◆ **WHAT IS REQUIRED**: If a line holds the word "click", copy it from the entries.

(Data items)

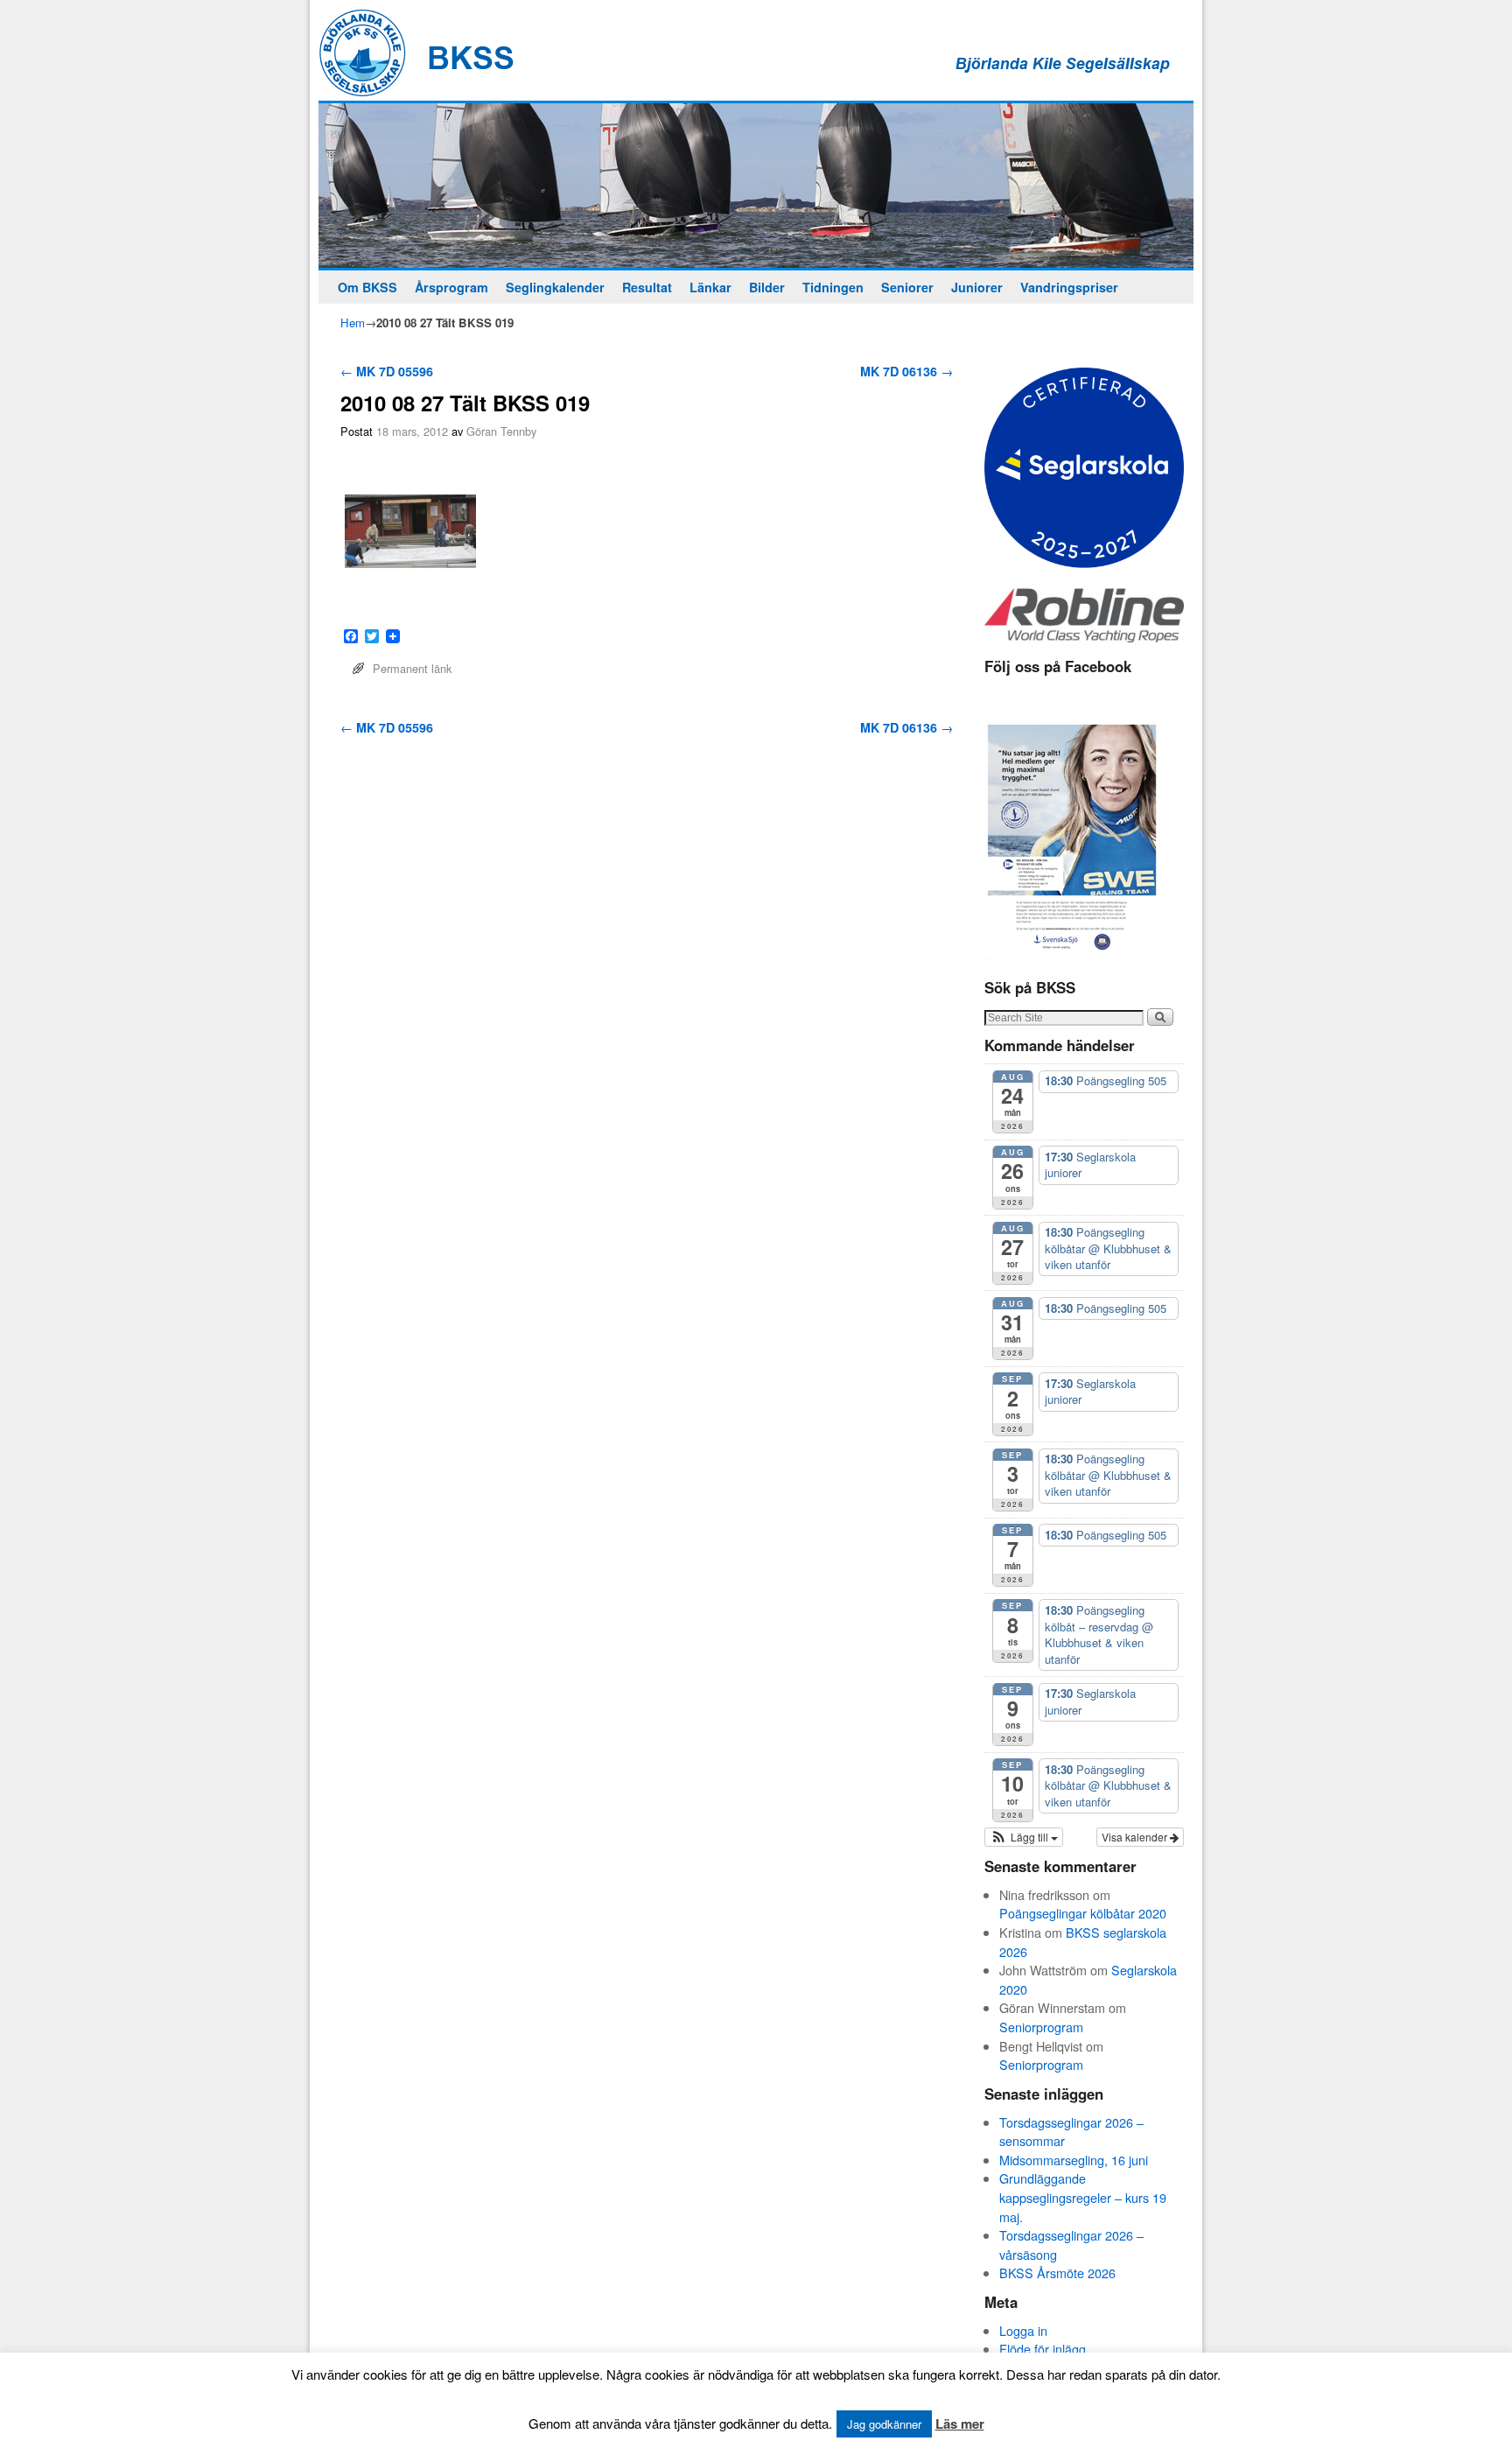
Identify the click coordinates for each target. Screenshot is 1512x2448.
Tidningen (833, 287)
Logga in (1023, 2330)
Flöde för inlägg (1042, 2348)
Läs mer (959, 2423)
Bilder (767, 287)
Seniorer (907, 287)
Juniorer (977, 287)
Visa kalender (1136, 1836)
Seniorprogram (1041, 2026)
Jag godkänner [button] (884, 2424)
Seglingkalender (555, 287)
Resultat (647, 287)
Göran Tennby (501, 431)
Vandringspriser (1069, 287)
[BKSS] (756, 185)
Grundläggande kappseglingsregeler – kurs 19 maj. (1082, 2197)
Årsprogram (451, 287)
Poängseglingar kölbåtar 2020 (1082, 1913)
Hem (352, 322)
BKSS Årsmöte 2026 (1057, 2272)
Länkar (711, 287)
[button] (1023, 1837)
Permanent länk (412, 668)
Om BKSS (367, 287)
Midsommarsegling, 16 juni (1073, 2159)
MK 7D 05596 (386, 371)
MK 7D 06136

* * *

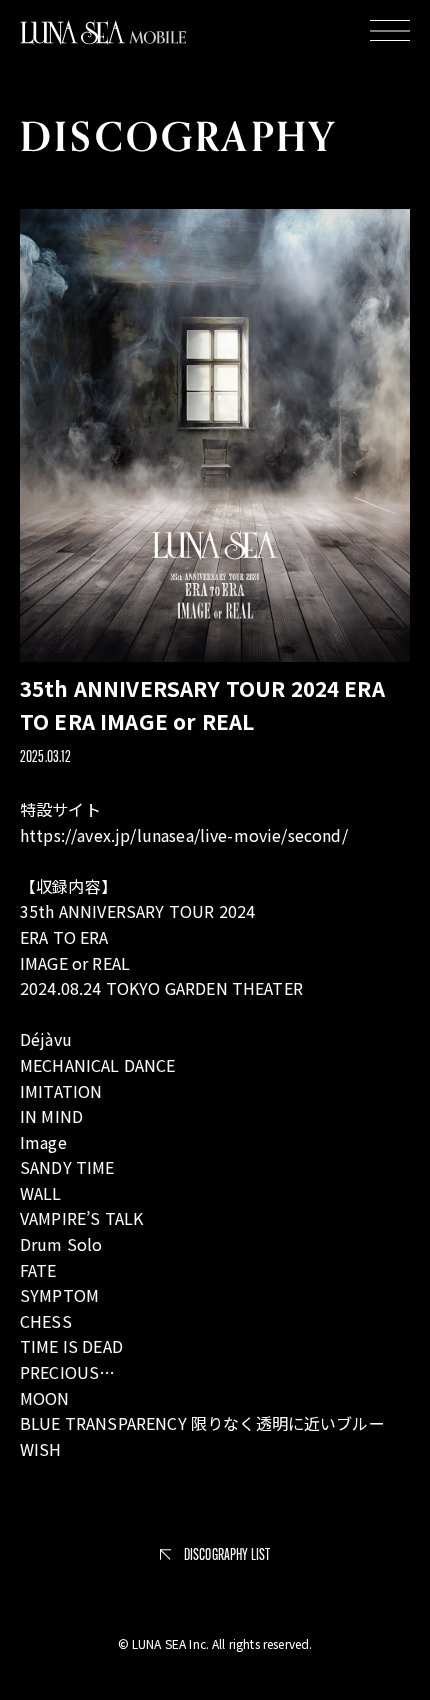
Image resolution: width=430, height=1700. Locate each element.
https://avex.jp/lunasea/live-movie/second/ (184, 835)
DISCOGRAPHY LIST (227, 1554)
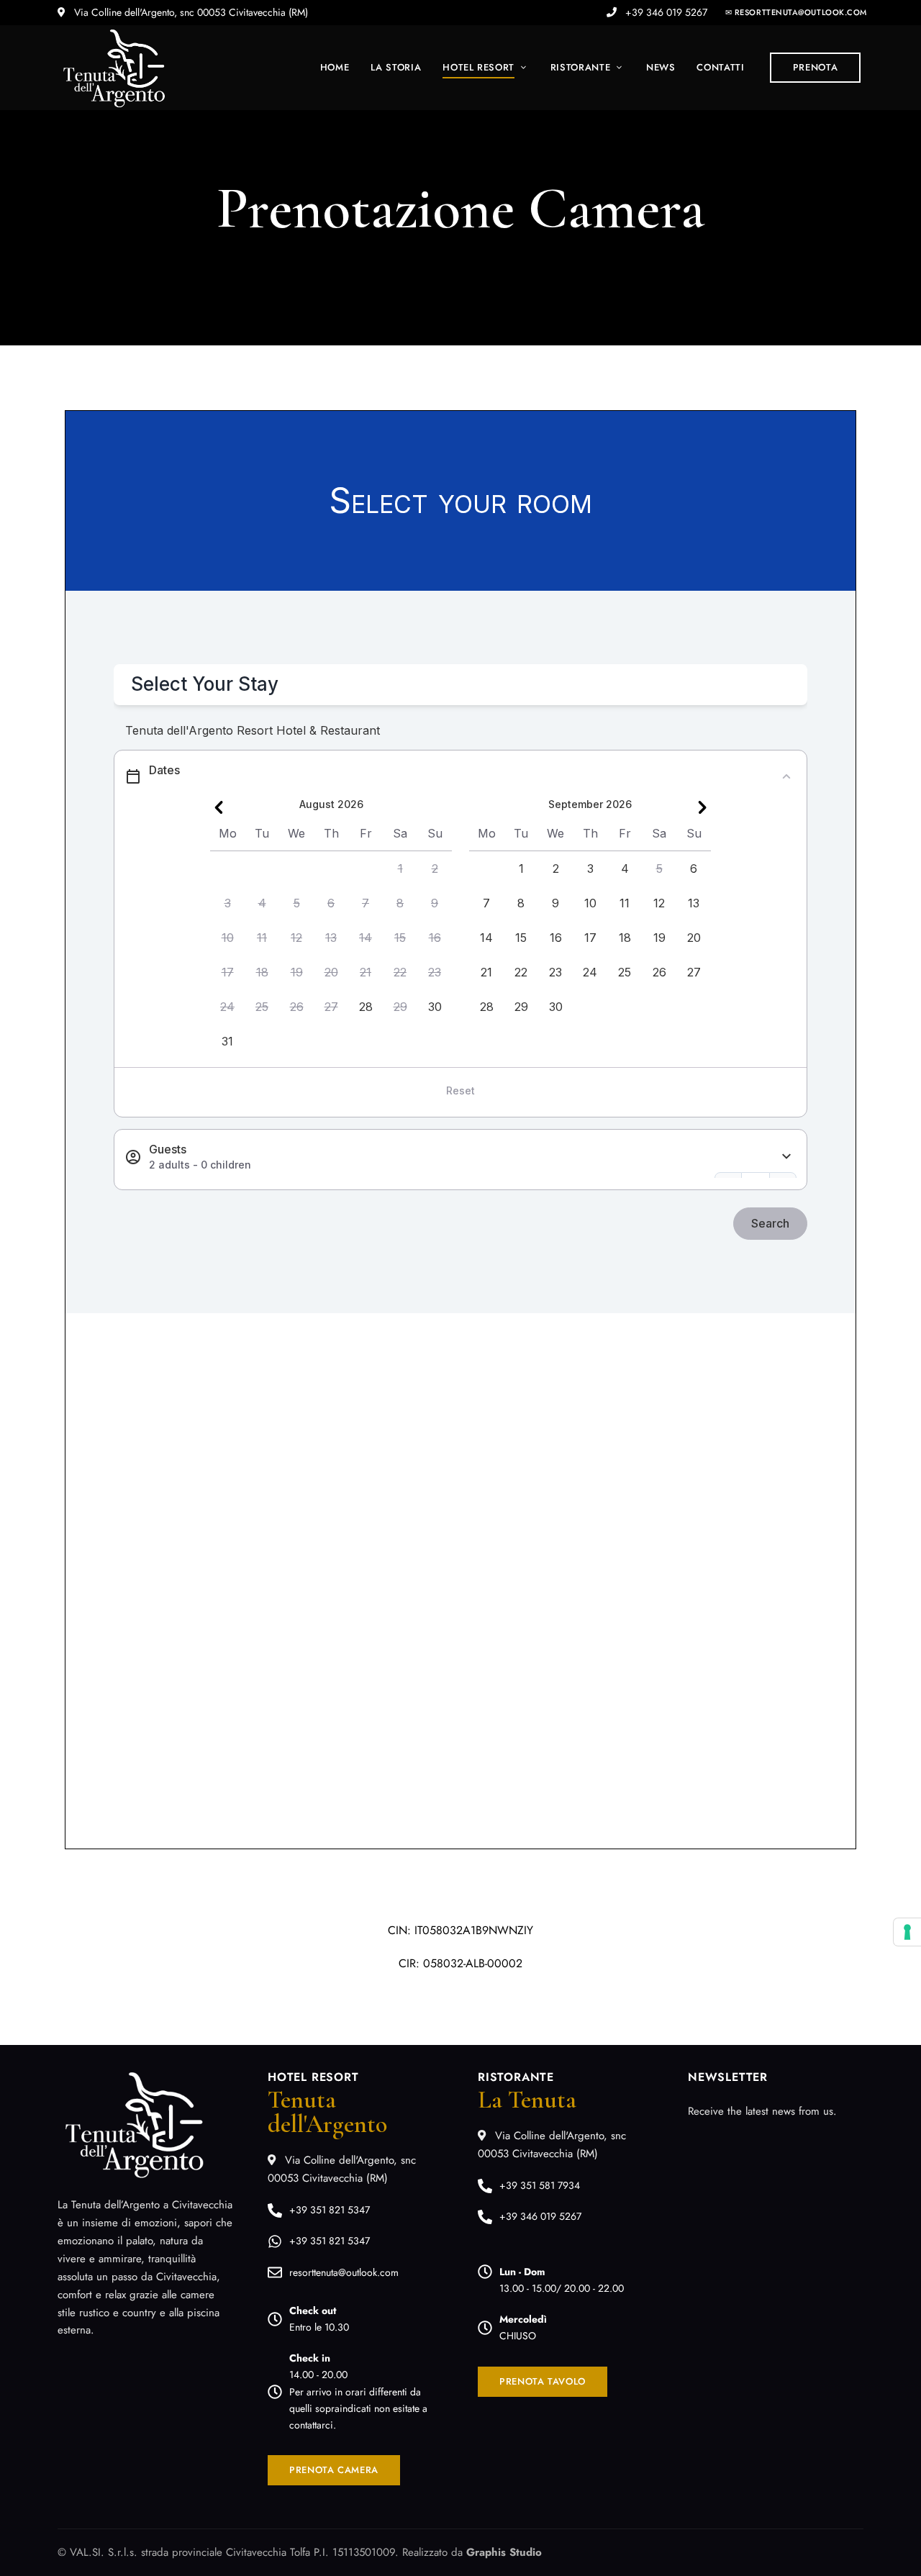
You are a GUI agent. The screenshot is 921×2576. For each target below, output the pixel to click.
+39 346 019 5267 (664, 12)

...

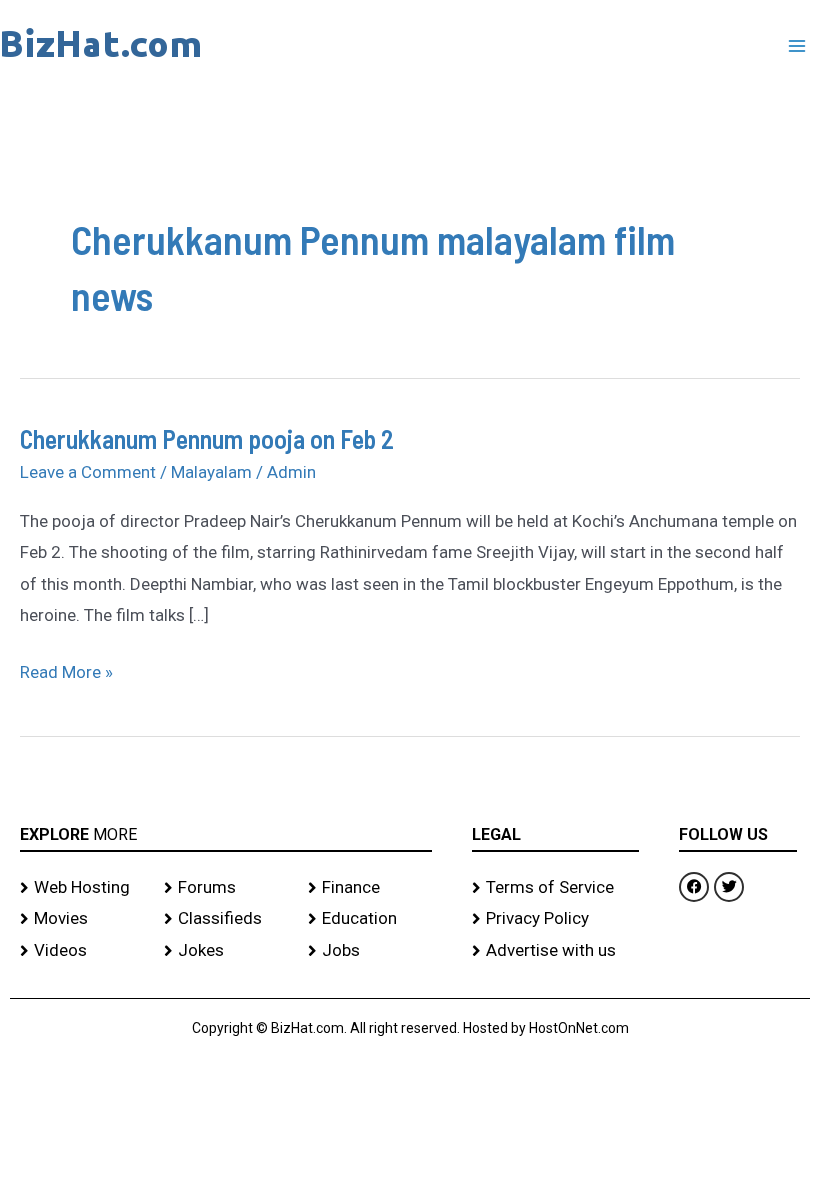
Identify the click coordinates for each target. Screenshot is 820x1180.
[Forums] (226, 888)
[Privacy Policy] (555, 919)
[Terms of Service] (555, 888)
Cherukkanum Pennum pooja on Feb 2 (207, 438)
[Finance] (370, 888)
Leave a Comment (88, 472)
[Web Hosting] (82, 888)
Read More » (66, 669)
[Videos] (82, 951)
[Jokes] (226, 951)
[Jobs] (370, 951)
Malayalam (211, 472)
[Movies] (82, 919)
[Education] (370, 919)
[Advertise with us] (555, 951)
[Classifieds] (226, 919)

◆ **ANSWER SECTION**:
Identify the click coordinates for each target. Screenshot is 1512x2448.
You are a GUI agent. The screenshot is 921×2576. For each target below, output the pixel to click.
Identify the click coordinates for each target. Screenshot is 820x1180.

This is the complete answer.